• **READING TEXT**:
+ + +

Translate Test Data for Your Customers

In the field with your customers, you are their living source of information. Online they can click on another product in an instant if it’s not what they want. The same reaction can happen in person if you fail to provide the information in a way that holds your customer’s interest. You will only succeed if you provide relevant information they understand. That leads them to a decision they can feel good about.

Your ability to translate is essential. Field testing and diagnostics provide very persuasive information, but it arrives in a language most customers don’t understand. Out of respect for them, you must become a translator.

Unless you’re able to communicate test data in simple terms, they’ll click over to your competitor’s product, even though you may be the only one able to offer the solution they seek.

Three Test Data Field Translation Examples

To help others, you can translate measured CFM into something common like beach balls of air per minute. Translate Inches of Water Column into a blood pressure equivalent, and Btu’s to a reduction in miles per gallon.

Your job is to translate the highly technical HVAC mumbo-jumbo into simple ideas and solutions your customers want right now.
The basic translation guidelines are:

1. Translate the description of the value you tested (such as pressure) into a comparable value they know something about and can easily understand (such as blood pressure)

2. Compare the measured test number to the required number. Without that comparison, there is no reference point on which to base a decision

3. Calculate the percentage of what you measured compared to what is required. You calculate this percentage by dividing the measured value by the required value.

Though tech data is persuasive, you must translate it into everyday terms customers can understand.
Field testing and diagnostics provide very persuasive information, but it arrives in a language most customers don’t understand. Out of respect for them, you must become a translator.

CFM (Cubic Feet per Minute) or the required airflow volume is understood by all HVAC techs. But to the public, it means nothing.

Common translations of this test value that most customers will understand include:

‘This room needs 120 buckets of air every minute to be comfortable, and right now, the room is only getting 38 buckets per minute. Or 32% of what it needs.’

Or ‘Your heating system should move the equivalent of 1050 beach balls of air per minute to deliver all its heat into your home, and we measured only 522 beach balls. That’s 50% or half of what the furnace manufacturer specifies.’

Inches of Water Column is the standard unit of air pressure measurement in our industry. Rarely will you find a customer contemplating the pressure in their HVAC system before you make them aware of it. So, explain this one very carefully.

Each piece of air-moving equipment is rated for a maximum operating air pressure, .50-in. WC is the most typical rating. Perhaps you measured pressure at .82-in. WC.

+ + +

• **EXERCISE DETAILS**: Reproduce the part of the text on translating test data that begins with "3. Calculate the" and stops after "it means nothing.", replacing "persuasive" with "convincing" everywhere it occurs.

+ + +

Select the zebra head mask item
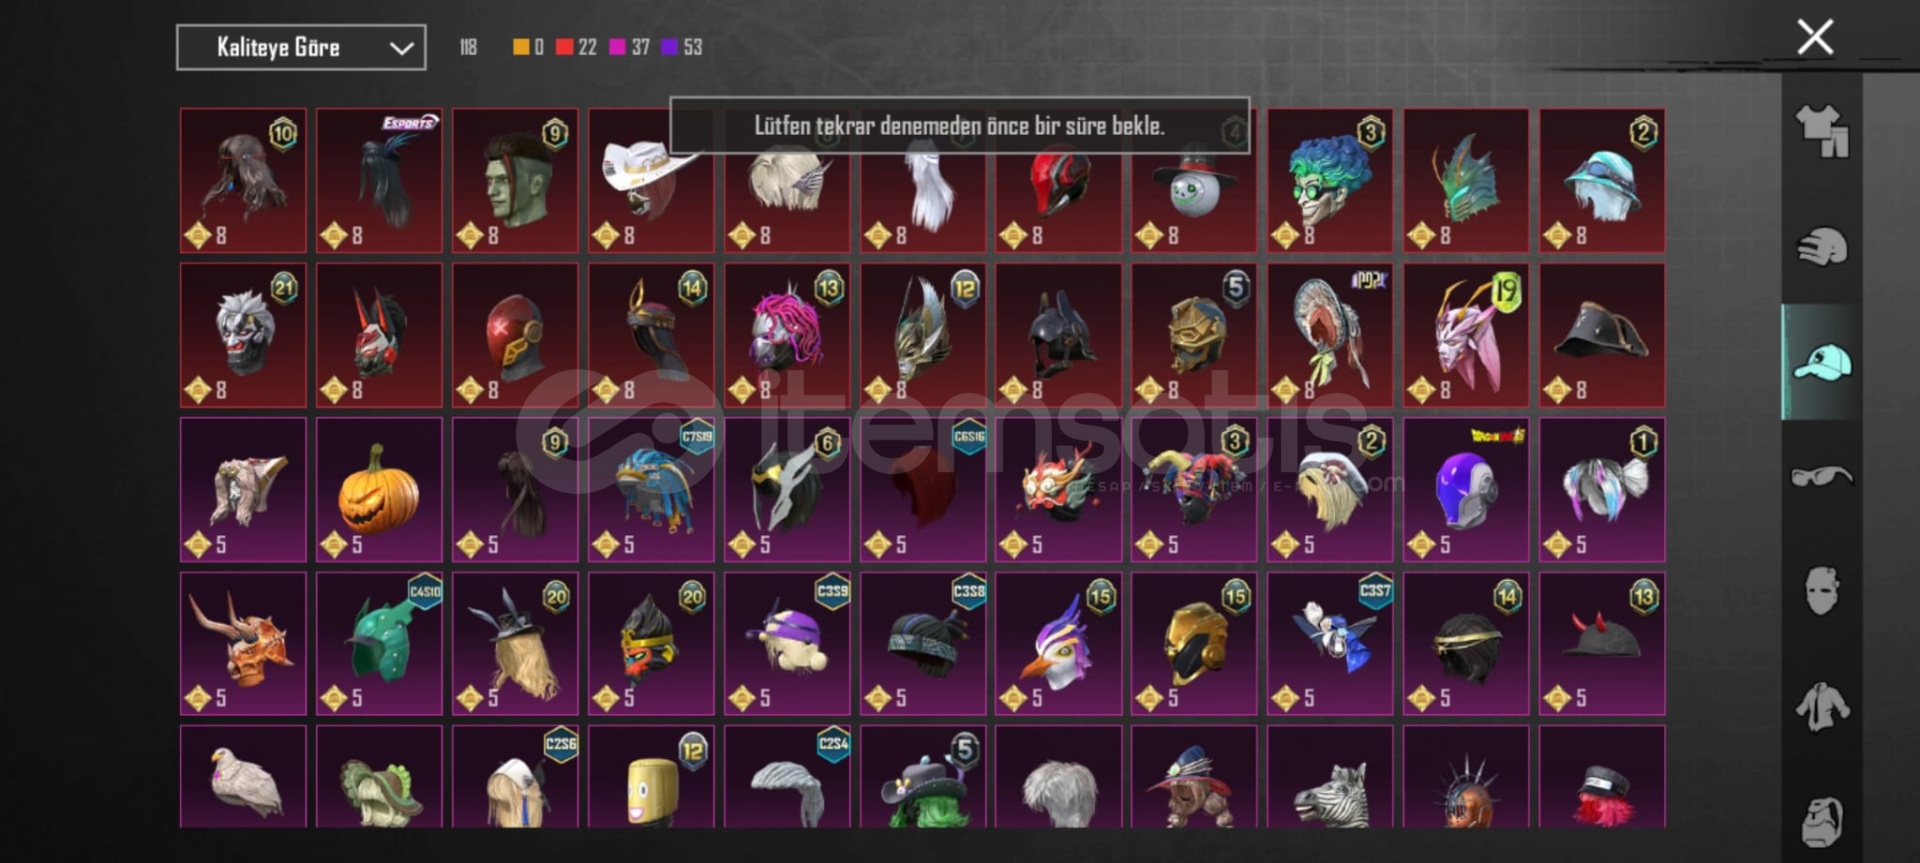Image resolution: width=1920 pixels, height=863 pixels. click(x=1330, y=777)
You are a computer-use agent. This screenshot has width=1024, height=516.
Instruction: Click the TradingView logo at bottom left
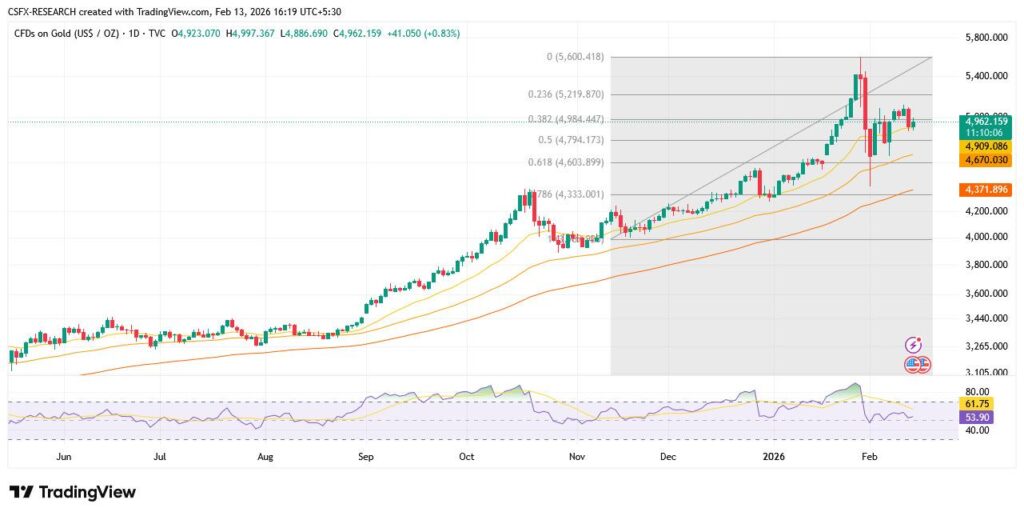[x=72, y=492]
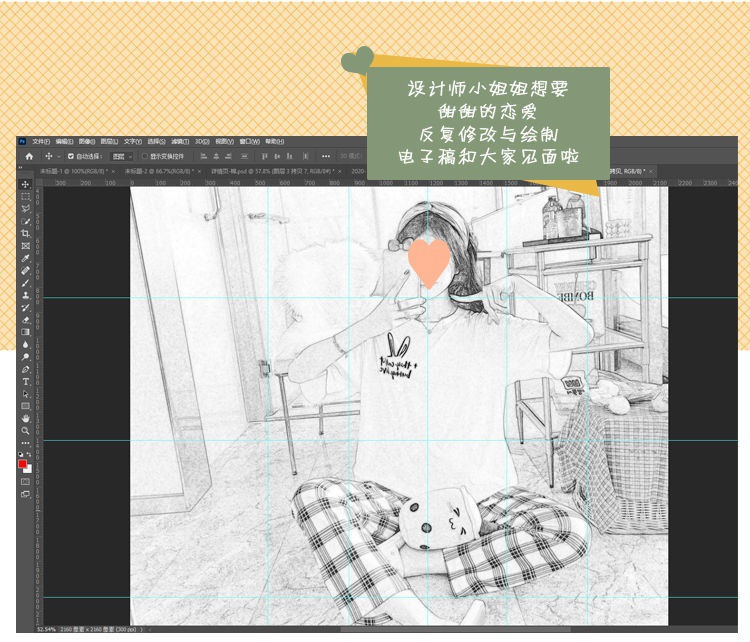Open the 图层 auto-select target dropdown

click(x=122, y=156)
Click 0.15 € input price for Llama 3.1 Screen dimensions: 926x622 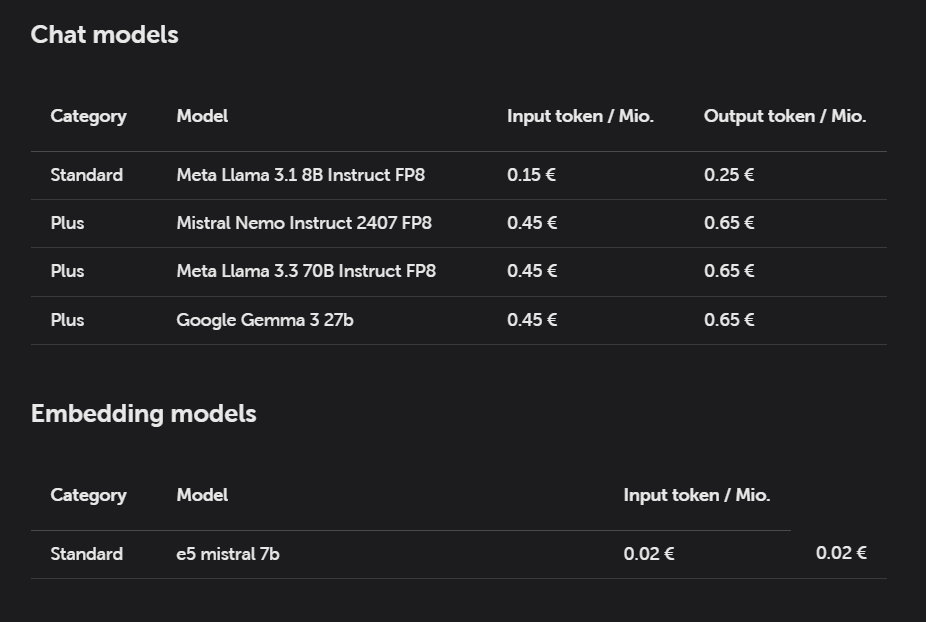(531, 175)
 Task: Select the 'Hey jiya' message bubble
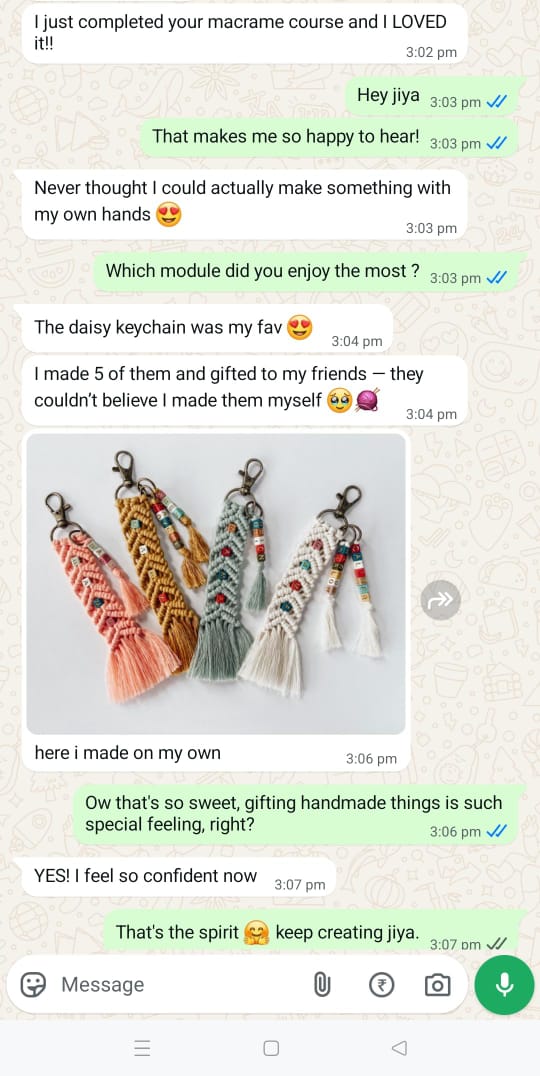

+ + +

• **ANSWER FOR THIS EXERCISE**:
3. Calculate the percentage of what you measured compared to what is required. You calculate this percentage by dividing the measured value by the required value.

Though tech data is convincing, you must translate it into everyday terms customers can understand.
Field testing and diagnostics provide very convincing information, but it arrives in a language most customers don’t understand. Out of respect for them, you must become a translator.

CFM (Cubic Feet per Minute) or the required airflow volume is understood by all HVAC techs. But to the public, it means nothing.